Short problem> Could you copy out everything from the line containing "Image resolution: width=953" down to the end of the data, both ends included, leaving out the pictures?

* start Source data *

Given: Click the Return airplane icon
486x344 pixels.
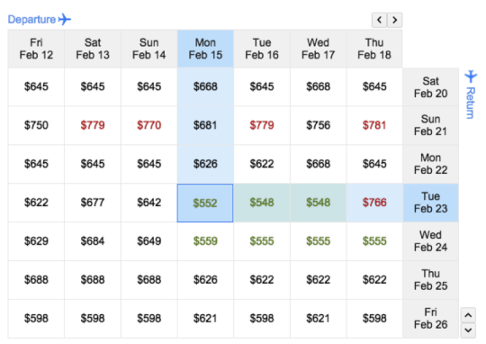Looking at the screenshot, I should point(471,77).
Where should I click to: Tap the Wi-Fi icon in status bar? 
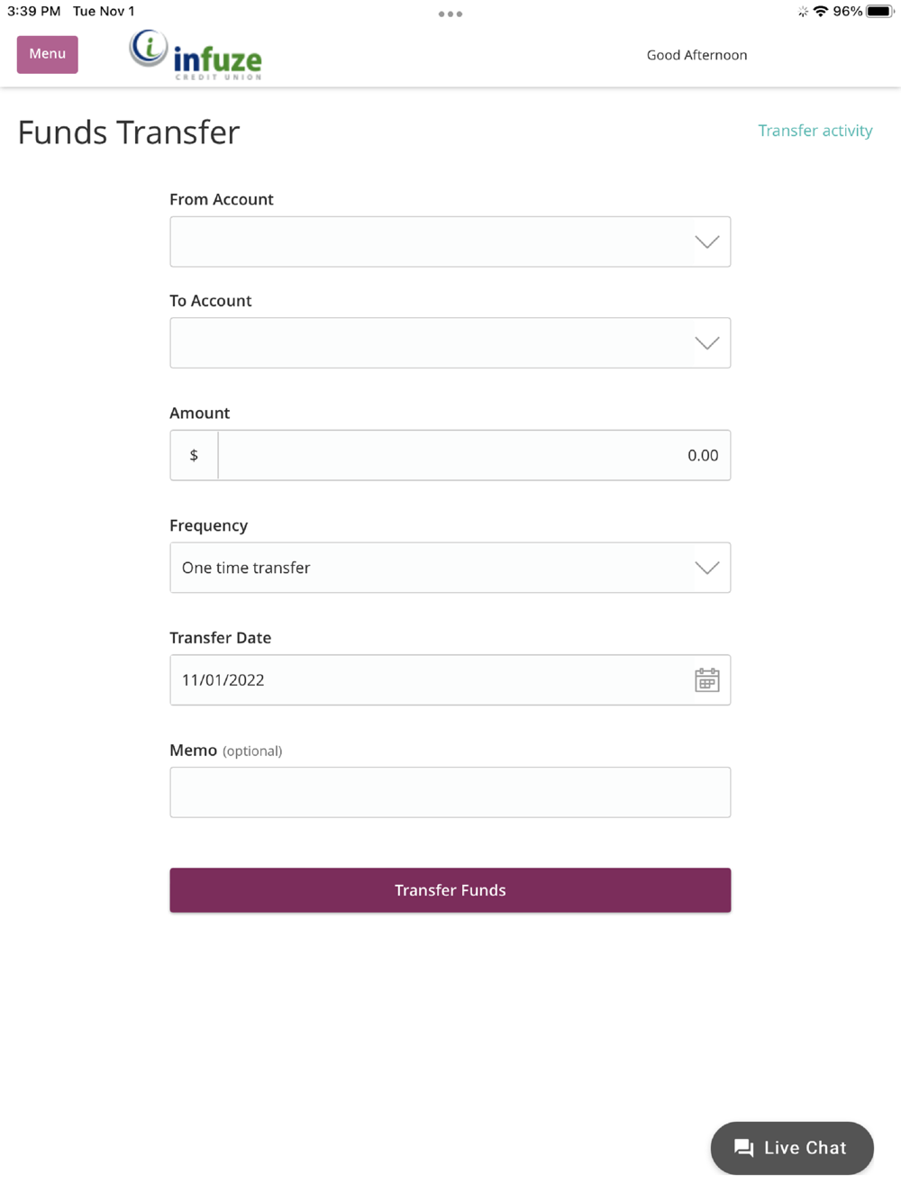click(820, 12)
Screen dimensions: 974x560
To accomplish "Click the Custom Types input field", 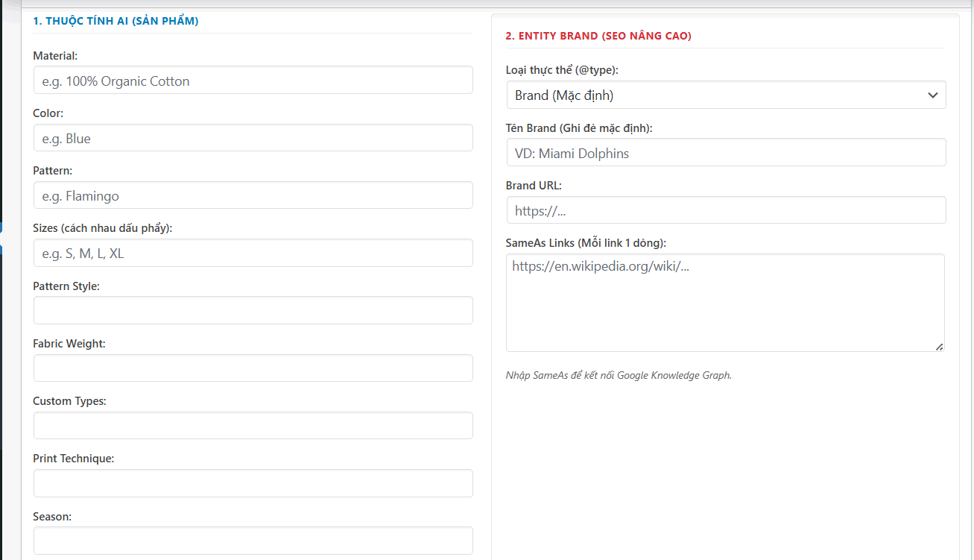I will (x=253, y=426).
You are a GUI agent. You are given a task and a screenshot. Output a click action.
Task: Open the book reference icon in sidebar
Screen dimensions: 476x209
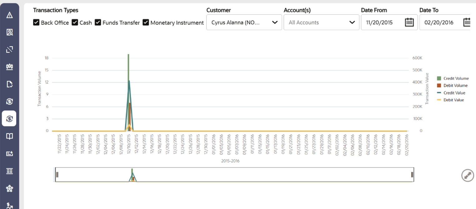(9, 136)
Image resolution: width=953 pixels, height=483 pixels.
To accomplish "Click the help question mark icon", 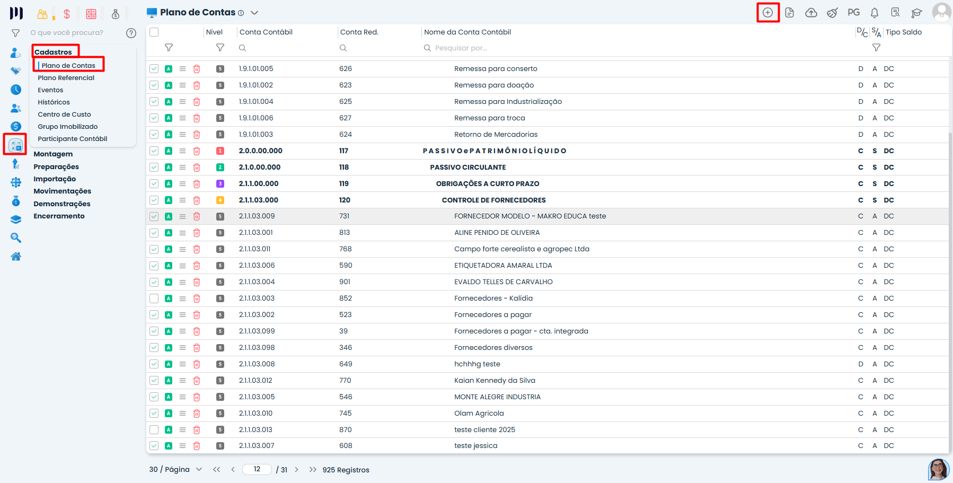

* end Source data *

Task output>
Image resolution: width=953 pixels, height=483 pixels.
To accomplish "Click the help question mark icon", 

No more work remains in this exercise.